Contests and Coyotes

The Too Broke For Christmas giveaways are closed my friends. Thanks for your entries! I'll post the winners on Monday along with the video of the name drawing.


We spent Thanksgiving at husband's mother's farm in Wilmette. His mom has a beautiful home, very cozy and well decorated. And it's an actual farm with Lamas and shit. And coyotes. The last time we were over one of their big white dogs went missing. (I've no idea what breed she is. But she's big enough to saddle up.) The coyotes were making some coyote type noises so a couple of the guys went outside with rifles to scare them off in case they were ready to have big white dog for dinner. The dog was fine and son was suitably impressed at the handling of guns and threats to shoot some "goddamn coyotes".

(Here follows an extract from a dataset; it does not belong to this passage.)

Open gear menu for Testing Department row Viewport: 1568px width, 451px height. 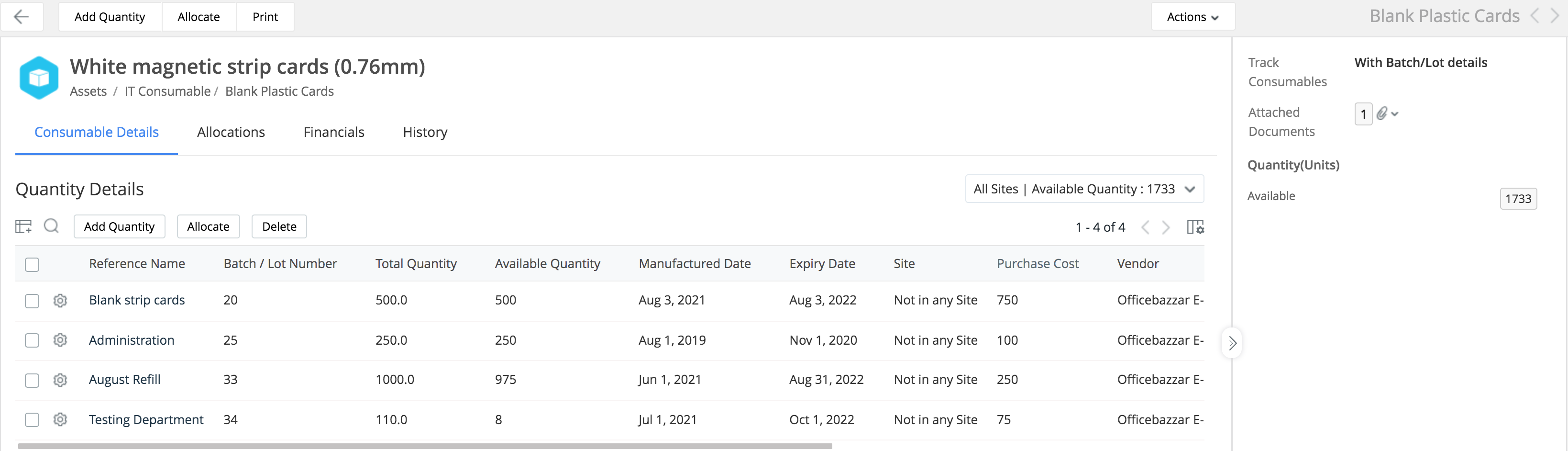click(60, 419)
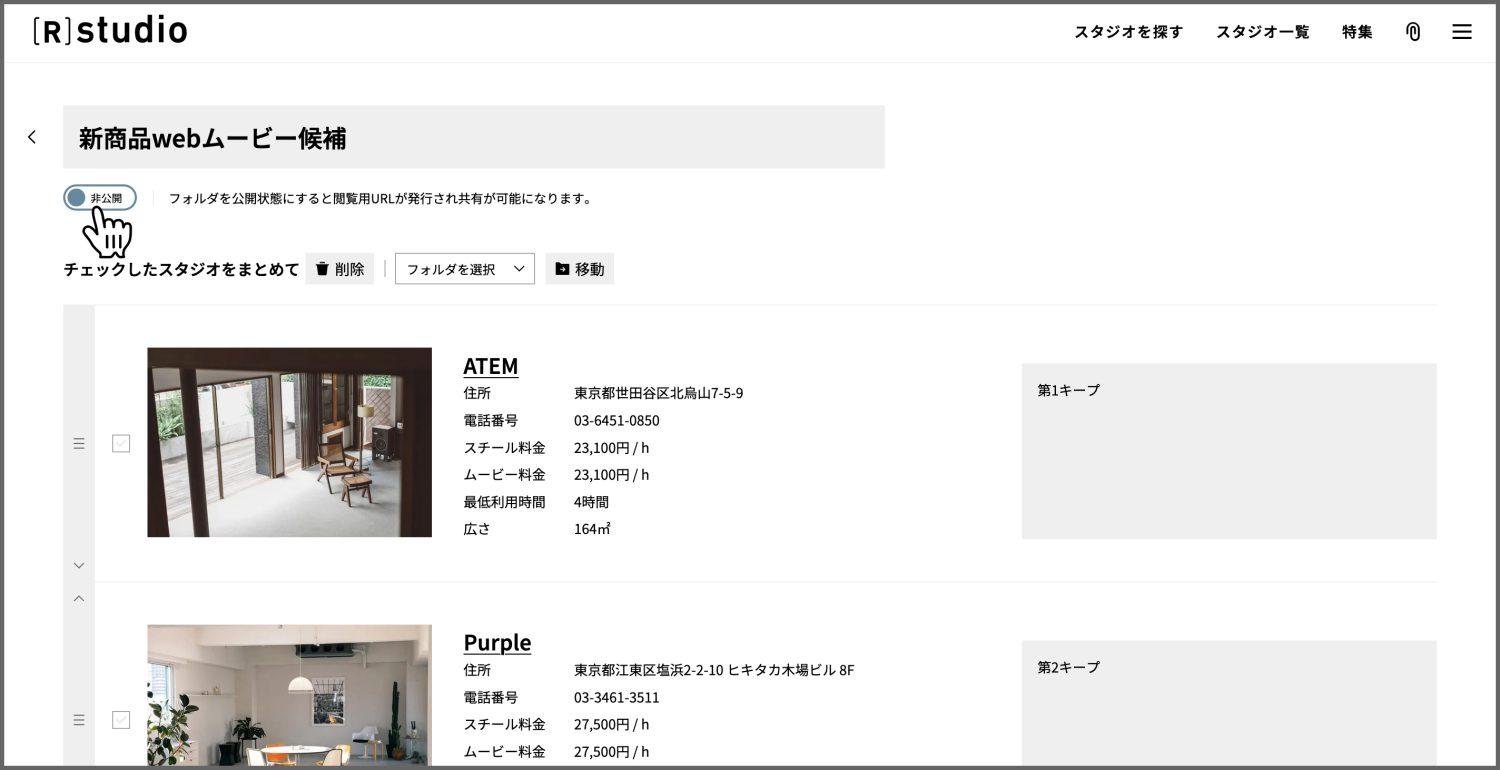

Late on this Thanksgiving day I went outside to our minivan to grab some PJ's for the kids. Our plan was that they would crash on the way home. Their plan was to guzzle all the pop they could before getting caught and therefore remain wired as crackheads. But while I was grabbing the PJ's out of the trunk I had a terrifying thought, "Coyotes!". I sucked in air and slammed the minivan trunk down hard to scare away any vermin that had their sights set on my big white ass.

In my panic I forget to step back from the trunk and ended up slamming the pointy corner down onto my chest. Bam! Scream! Now the wind was knocked out of me and I was in tears but still hobbling for the door as fast as I could so I wouldn't get eaten. Figuring the wild dogs would surely take me out now that I was maimed.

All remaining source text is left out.